Background: Percutaneous transhepatic cholangioscopy (PTCS)‐guided biopsy is used for the diagnosis of bile duct carcinoma, but the number of biopsy specimens required for diagnosis is unclear. The aim of this study was to clarify whether multiple PTCS‐guided biopsies are needed for accurate histologic diagnosis. Methods: We examined the relationships between size of the first biopsy specimen, endoscopic, cholangiographic, and pathologic features, and the presence of carcinoma in the first biopsy specimen of the primary lesion in 27 bile duct carcinomas. Results: Twenty‐six of 27 carcinomas (96%) were histologically diagnosed by PTCS‐guided biopsy; 20 (74%) were detected in the first biopsy specimen, six in the second or third biopsy specimen, and one was not detected in four biopsy specimens. Carcinomas with papillogranular mucosa by endoscopy, convex margins by cholangiography, or macroscopic types (except for sclerosing type) were detected on the first biopsy specimen more frequently than were others (15/15 vs 5/12, P <0.001; 13/13 vs 7/14, P <0.01; and 15/16 vs 5/11, P <0.01, respectively). There was no relationship between positivity for carcinoma and size of the first biopsy specimen, vascular dilatation by endoscopy, or histologic type.
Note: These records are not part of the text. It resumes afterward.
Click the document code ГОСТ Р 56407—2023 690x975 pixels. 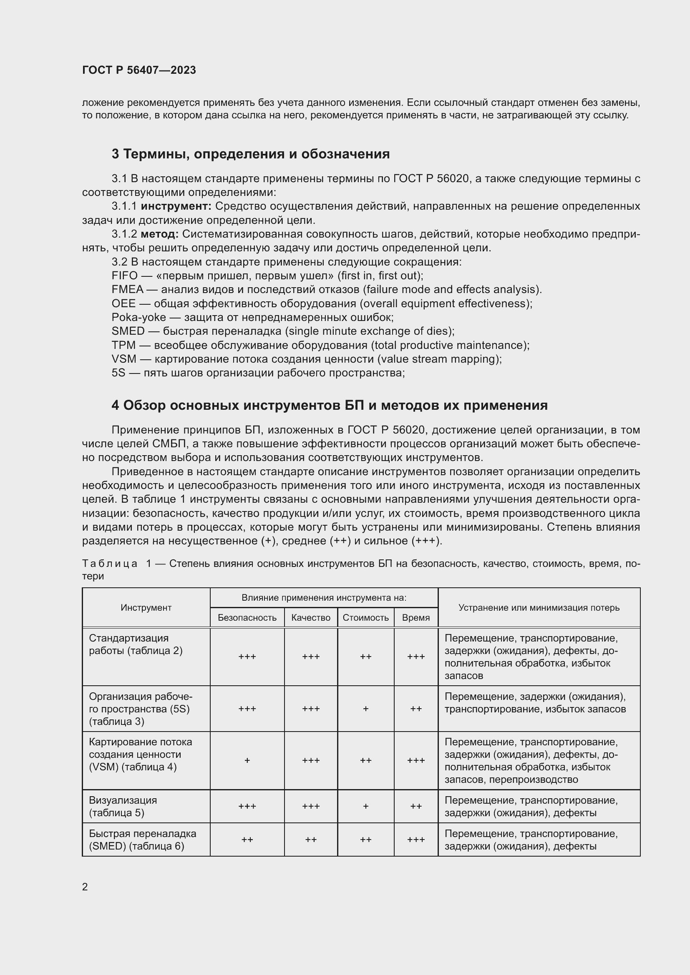point(139,70)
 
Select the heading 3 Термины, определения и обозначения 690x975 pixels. point(250,154)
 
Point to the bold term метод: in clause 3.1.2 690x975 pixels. point(159,234)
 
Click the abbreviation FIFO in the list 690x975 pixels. point(124,276)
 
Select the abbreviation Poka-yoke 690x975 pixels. point(139,317)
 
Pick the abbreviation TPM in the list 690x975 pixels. point(123,345)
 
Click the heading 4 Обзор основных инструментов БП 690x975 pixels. point(329,405)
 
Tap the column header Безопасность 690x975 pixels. point(247,617)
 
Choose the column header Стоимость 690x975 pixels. point(365,617)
With the combination of preoperative endoscopy and cholangiography, main lesions with papillogranular mucosa and/or convex margins were proven to be carcinoma on the first biopsy specimen significantly more frequently than were others (17/17 vs 3/10, P <0.0001). Conclusion: If the main lesion contains neither papillogranular mucosa nor a convex margin, multiple PTCS‐guided biopsies should be performed in order to increase the sensitivity for diagnosing bile duct carcinoma.